On receipt of a test task ID from the orchestrator, the skill loads the task and its parent Story (via Linear API or by reading the task file). It reads the project runbook to use exact environment and test commands, validates priority and test-count limits, sets the task In Progress, implements or updates tests, runs them, fixes failing existing tests, then sets the task To Review and appends a summary comment.

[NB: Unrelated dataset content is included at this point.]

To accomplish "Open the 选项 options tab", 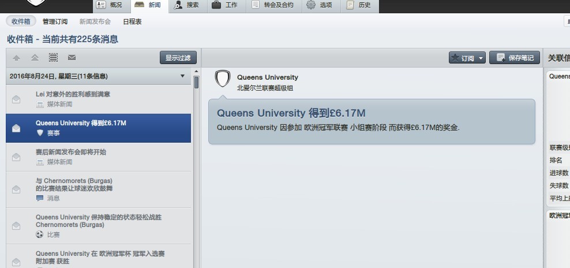I will (319, 5).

If new tests fail, it stops to analyze whether the failure indicates a code bug or a bad test before making any changes.

When to use it

When a task is explicitly labeled "tests" and is a Story finalizer test task
When task priority is within allowed limits (≤15) and test counts fit E2E/Integration/Unit budgets
When you must run business-flow focused tests (no infra/framework/DB/performance tests)
When you have access to the runbook and test environment commands
When only one task should be changed and left for review

Best practices

Always read docs/project/runbook.md and use exact commands from it
Validate Priority and per-category test count limits before starting
Follow the Test Failure Analysis Protocol: stop on new-test failures and analyze before changing code or tests
Use strict assertions and deterministic expected-value testing (golden files, normalized dynamic fields)
Do not commit changes; leave work uncommitted for ln-402 approval

Example use cases

Execute end-to-end checkout acceptance tests for a Story and move it to To Review
Run and fix failing integration tests that are part of the Story finalizer plan
Add missing unit tests to cover business logic branches, run them, and document results
Update test-related docs or infra snippets required by the Story and include the changes in the To Review summary
Perform a controlled test run for a Story when Linear is not available by editing the task file in file mode

FAQ

What happens if priority or test counts exceed limits?

Stop immediately, document the violations and findings, and return without changing task state beyond initial validation.

Can I run performance, framework, or database load tests?

No. This skill forbids framework/DB/performance/load tests; focus is strictly on business logic correctness.